Nous pouvons classer les différentes postures en cinq catégories : extension, flexion, inversion, latéral et équilibre. Les āsana, pour donner tout leur bénéfice, doivent être maintenus longtemps (plusieurs minutes voire plus) et s’accompagnent de respirations spécifiques, de la contraction de certains organes, de concentration et de visualisation.
Prāṇāyāma
Les techniques de prāṇāyāma ont pour but la maîtrise du souffle respiratoire et par lui de toutes les énergies vitales (prāṇa).

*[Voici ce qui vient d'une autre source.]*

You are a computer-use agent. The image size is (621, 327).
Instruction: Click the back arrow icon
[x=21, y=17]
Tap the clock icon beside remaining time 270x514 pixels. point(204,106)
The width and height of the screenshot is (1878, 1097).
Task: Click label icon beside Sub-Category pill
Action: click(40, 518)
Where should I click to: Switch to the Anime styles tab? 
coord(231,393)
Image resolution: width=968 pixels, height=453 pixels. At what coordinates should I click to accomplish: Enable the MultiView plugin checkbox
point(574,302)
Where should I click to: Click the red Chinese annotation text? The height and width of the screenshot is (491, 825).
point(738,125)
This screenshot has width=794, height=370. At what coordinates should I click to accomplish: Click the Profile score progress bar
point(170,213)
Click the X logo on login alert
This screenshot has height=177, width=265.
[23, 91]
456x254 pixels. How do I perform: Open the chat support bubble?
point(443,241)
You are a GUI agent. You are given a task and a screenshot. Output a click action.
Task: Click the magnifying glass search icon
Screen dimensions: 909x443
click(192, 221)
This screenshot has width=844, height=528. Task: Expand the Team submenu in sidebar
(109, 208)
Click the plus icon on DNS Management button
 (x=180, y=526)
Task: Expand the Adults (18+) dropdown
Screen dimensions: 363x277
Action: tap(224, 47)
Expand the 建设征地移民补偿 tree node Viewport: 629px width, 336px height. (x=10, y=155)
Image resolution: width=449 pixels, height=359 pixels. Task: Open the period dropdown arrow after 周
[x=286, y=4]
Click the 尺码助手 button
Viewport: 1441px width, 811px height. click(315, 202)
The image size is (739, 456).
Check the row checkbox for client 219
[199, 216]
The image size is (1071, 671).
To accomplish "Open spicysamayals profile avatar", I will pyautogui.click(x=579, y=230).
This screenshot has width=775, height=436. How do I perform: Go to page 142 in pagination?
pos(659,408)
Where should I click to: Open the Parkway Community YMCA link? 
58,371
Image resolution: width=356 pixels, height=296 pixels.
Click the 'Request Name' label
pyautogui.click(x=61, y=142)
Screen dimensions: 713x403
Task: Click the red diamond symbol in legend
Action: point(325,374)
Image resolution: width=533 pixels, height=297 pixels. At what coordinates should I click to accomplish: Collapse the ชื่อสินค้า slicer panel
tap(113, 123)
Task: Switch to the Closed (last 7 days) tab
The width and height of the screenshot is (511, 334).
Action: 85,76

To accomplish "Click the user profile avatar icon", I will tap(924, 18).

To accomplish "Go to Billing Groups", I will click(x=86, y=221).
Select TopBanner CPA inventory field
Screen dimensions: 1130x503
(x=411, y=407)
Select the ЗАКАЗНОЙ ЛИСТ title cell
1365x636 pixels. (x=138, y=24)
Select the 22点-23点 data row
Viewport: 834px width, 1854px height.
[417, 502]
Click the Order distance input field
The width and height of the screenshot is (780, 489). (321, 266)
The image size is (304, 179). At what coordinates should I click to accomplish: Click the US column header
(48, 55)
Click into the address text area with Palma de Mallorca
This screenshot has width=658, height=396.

Elles sont très élaborées et abondamment décrites dans les traités de haṭha-yoga.
Les disciplines du souffle respiratoire et des énergies vitales aboutissent à des rétentions du souffle et à des suspensions des fonctions vitales.
Ainsi, le prāṇāyāma permet de stimuler et de réguler le souffle vital chez le pratiquant.
Bandha
Les bandha sont des contractions internes qui ont comme fonction d’inverser les courants d’énergie dans le corps.
Mudrā
Le yoga tantrique appelle mudrā ou « sceaux » des procédés où la rétention de souffle, accompagnée généralement des bandha, se combine avec certains gestes ou postures qui « scellent » l’énergie à l’intérieur du corps ou la transfèrent vers un endroit choisi.
Sources:
Feuga P. et Michaël T. (2004), Le Yoga, Puf.
Feuga P. (2003) Tantrisme : doctrine, pratique, art, rituel…, Dangles, 1994
Michaël T. (2007), La centurie de Goraksa, Almora.